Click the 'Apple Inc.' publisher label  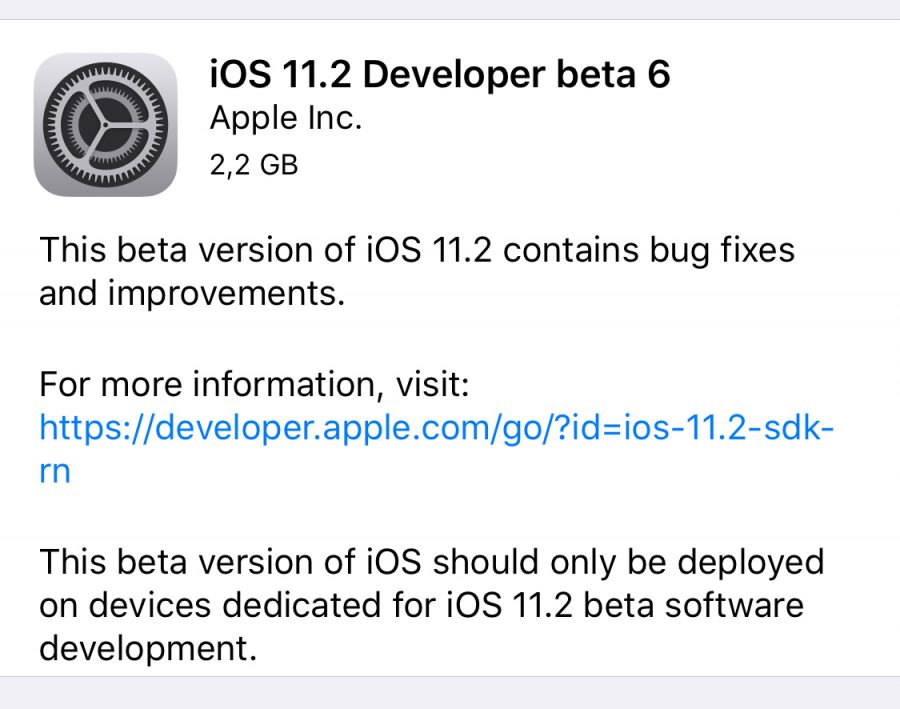[286, 118]
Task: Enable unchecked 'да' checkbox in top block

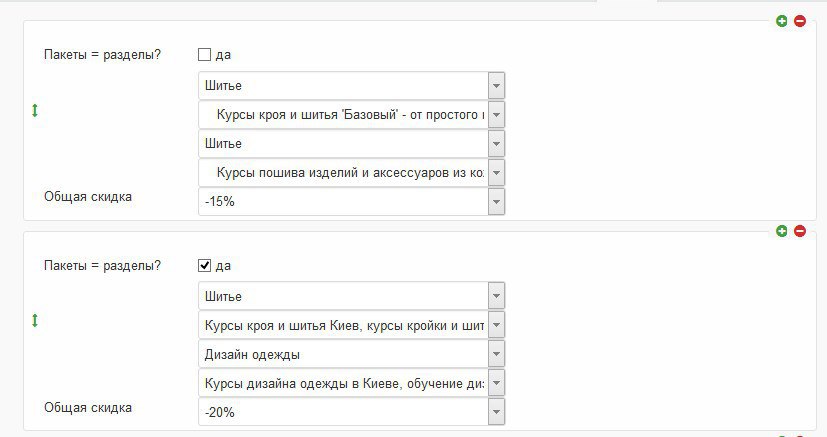Action: [204, 55]
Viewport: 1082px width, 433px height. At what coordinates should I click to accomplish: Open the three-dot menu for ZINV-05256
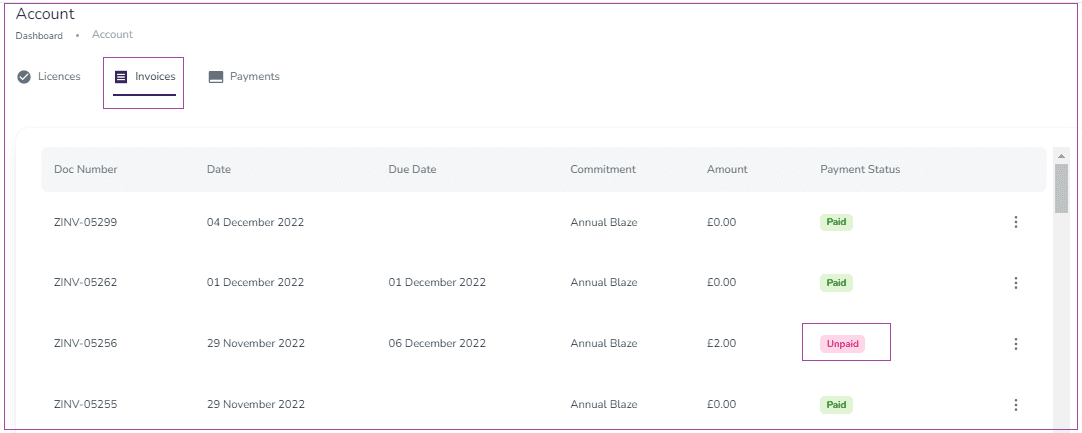[x=1015, y=344]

-*-*-

• EXERCISE DESCRIPTION
Copy the items word for word, from the line with "Viewport: 1082px width, 433px" through the end of the items. Leave the pictures out.

• CORRECT RESPONSE
Viewport: 1082px width, 433px height. At what coordinates should I click to accomplish: Open the three-dot menu for ZINV-05256
[x=1015, y=344]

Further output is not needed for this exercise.